● Problem: Reproduce word for word the rows below, starting at the first one and ending at the line that contains "SPREAD (233, 495)", with that line included.

+--

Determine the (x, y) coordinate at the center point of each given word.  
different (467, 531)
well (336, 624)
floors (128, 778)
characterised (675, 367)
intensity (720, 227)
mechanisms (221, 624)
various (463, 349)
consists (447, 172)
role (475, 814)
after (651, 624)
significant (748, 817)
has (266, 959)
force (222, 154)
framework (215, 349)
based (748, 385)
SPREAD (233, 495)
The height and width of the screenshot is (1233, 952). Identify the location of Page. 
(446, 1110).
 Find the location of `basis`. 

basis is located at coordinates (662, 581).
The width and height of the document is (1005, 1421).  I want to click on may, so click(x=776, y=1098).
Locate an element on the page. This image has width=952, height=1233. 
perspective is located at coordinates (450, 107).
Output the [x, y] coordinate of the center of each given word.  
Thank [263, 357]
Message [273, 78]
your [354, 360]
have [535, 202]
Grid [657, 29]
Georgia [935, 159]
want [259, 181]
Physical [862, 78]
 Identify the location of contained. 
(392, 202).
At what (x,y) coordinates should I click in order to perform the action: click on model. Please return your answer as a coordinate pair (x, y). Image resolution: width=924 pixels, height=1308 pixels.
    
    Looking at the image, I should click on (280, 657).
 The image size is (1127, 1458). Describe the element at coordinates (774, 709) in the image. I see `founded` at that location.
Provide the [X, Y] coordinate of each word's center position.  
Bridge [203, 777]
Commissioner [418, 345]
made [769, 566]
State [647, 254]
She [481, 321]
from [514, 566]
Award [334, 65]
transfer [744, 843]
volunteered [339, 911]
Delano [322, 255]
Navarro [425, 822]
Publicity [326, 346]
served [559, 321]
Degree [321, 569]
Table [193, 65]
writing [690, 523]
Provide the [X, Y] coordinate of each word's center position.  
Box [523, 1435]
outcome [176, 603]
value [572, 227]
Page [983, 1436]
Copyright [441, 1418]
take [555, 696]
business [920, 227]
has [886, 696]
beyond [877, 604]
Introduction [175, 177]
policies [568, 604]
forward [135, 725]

+--

● Written answer:
Determine the (x, y) coordinate at the center point of each given word.  
different (467, 531)
well (336, 624)
floors (128, 778)
characterised (675, 367)
intensity (720, 227)
mechanisms (221, 624)
various (463, 349)
consists (447, 172)
role (475, 814)
after (651, 624)
significant (748, 817)
has (266, 959)
force (222, 154)
framework (215, 349)
based (748, 385)
SPREAD (233, 495)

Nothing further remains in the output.